Ectopic expression of either KDM2A or KDM2B results in immortalization of mouse embryonic fibroblasts via the promotion of RB phosphorylation. KDM2A promotes lung tumorigenesis through epigenetically enhancing ERK1/2 signaling. KDM2B is upregulated in leukemic stem cells and is essential in their neoplastic transformation. Increased KDM2B in pancreatic cancers correlates to poorer prognosis and increased tumor aggression. In humans, amplifications, mutations, or deletions of other histone demethylase genes have also been associated with cancer development and aggressiveness, and FBXL10, JMJD2A, JMJD2B, JMJD2C and JARID1B demethylases have been suggested as possible targets for cancer therapy. Moreover, several demethylases have been linked to neural development and/or function. For instance, links have been made between mutations in JARID1C (also known as SMCX and KDM5C), which encodes an H3K4me2 and H3K4me3 demethylase, and X‑linked mental retardation and autism. This is in agreement with earlier studies using cell culture and zebrafish models that have shown a requirement for JARID1C in neuronal survival and dendritic development.

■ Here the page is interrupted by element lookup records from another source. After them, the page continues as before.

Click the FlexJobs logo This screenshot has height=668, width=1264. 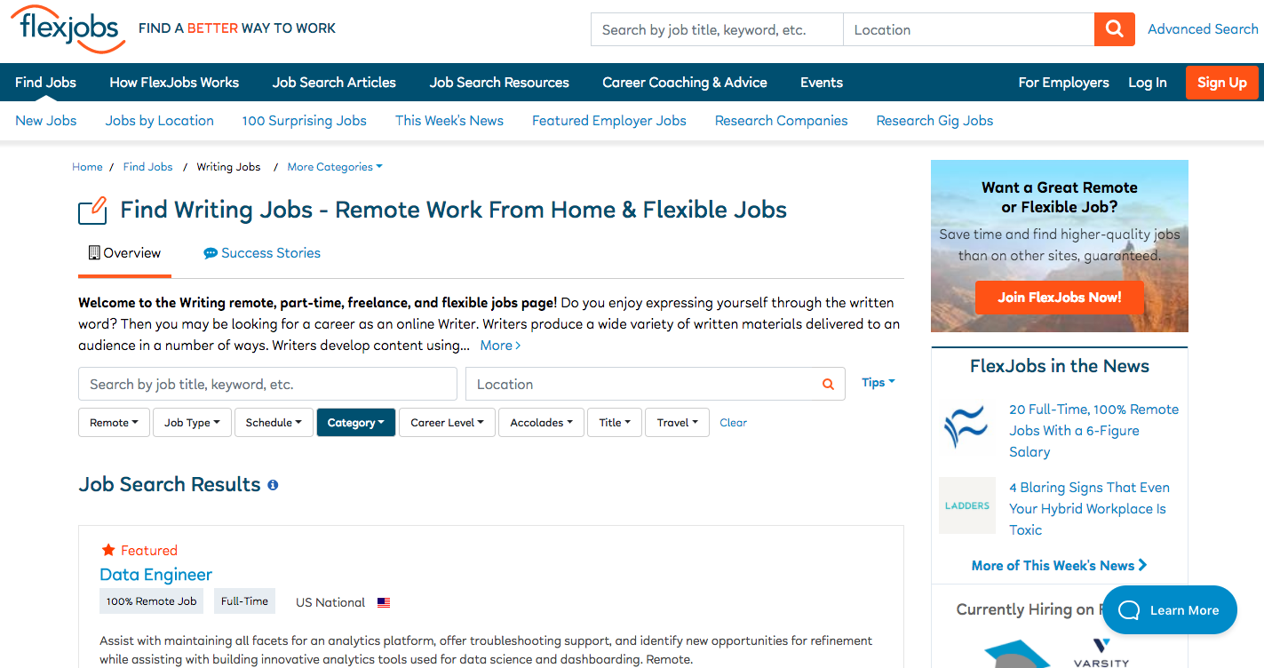click(67, 29)
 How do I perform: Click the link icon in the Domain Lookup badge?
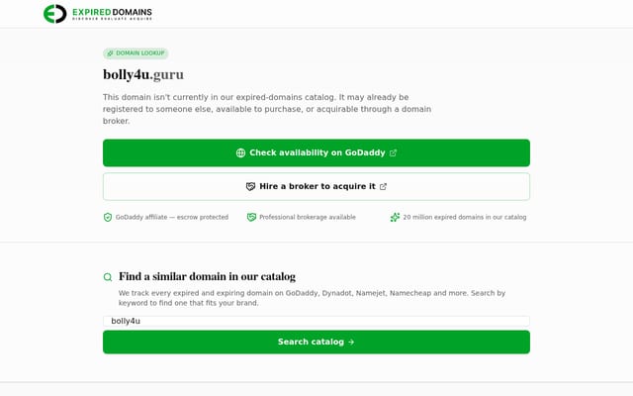(110, 53)

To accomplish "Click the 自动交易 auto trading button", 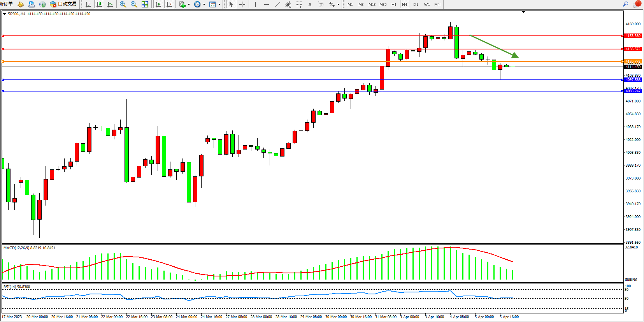I will click(63, 4).

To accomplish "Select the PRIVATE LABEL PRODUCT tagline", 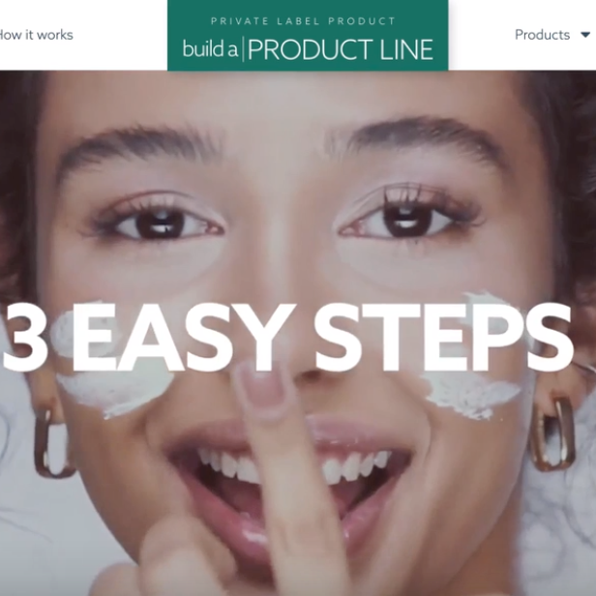I will [304, 21].

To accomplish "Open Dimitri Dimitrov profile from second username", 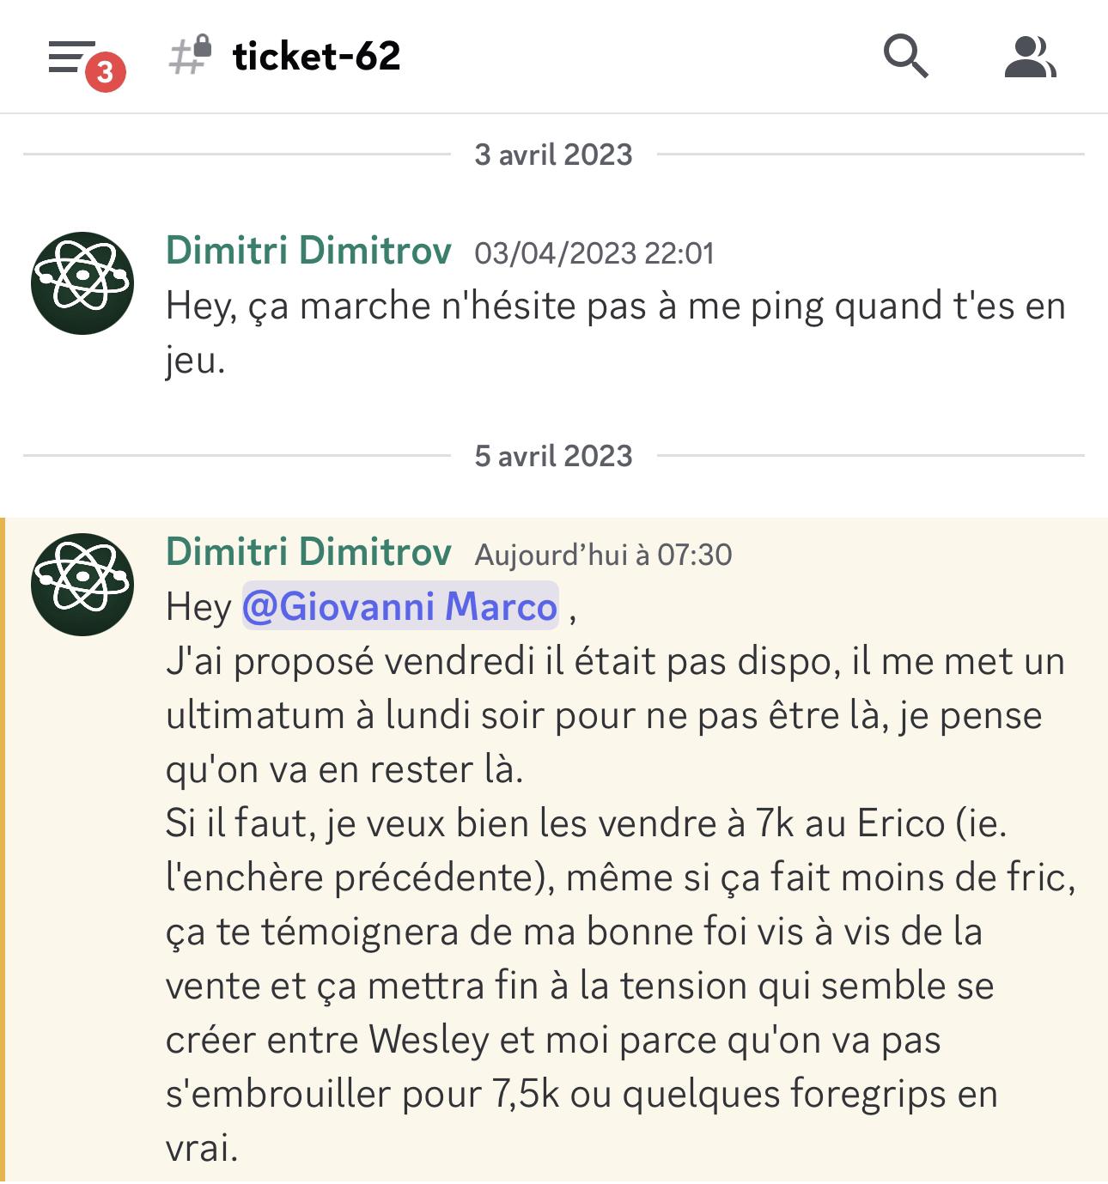I will coord(308,552).
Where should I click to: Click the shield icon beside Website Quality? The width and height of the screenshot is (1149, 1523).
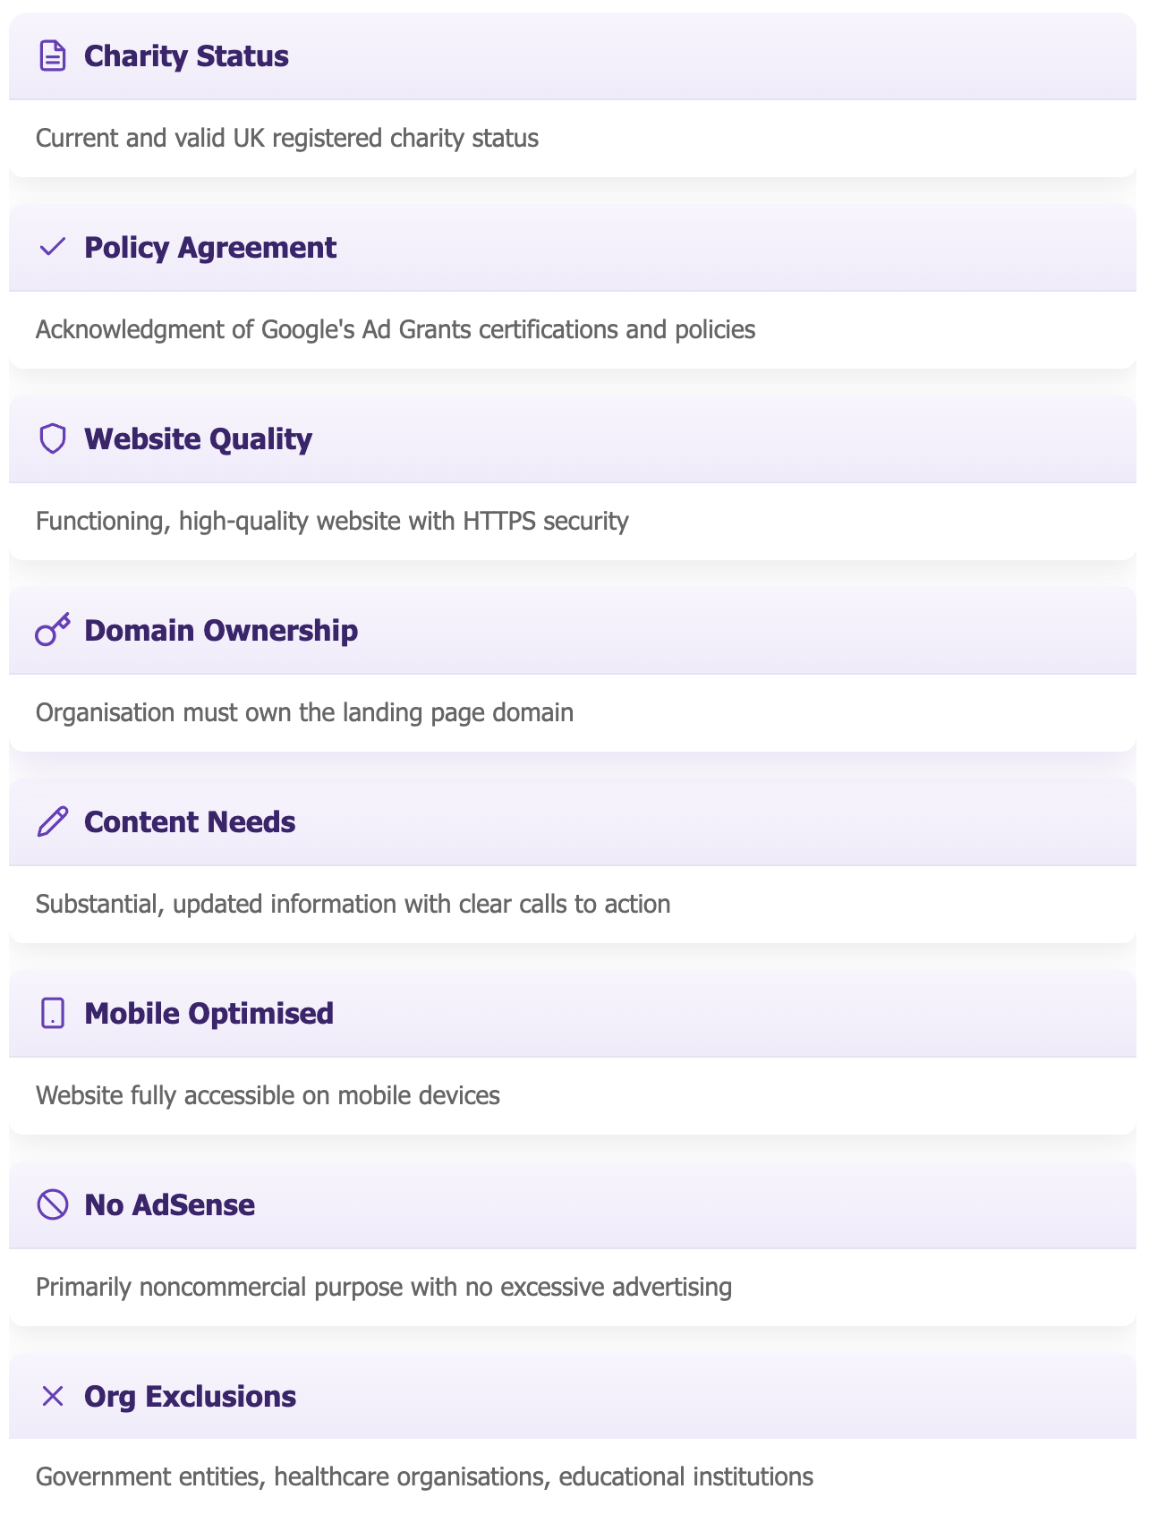53,438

Some types of KDM1A inhibitors have been proposed. Polyamine analogs and substrate analogs were developed to target the catalytic domains of KDM1A. Oligoamine analogs were found to induce re-expression of aberrantly silenced genes in HCT116 cells. Moreover, a highly specific, non-competitive KDM1A inhibitor, HCI-2509 (SP2509), has been effective in inducing apoptosis in Ewing sarcoma cell lines, particularly those that express the EWS-FLI1 fusion protein, alone and in combination with other anticancer agents. Despite the limited number of studies, histone demethylase inhibitors appear to be promising agents for anticancer therapy. However, these enzymes have shown to have complex biological interactions within the cell, so determining the downstream effects of histone demethylase inhibition in vivo will need to be established.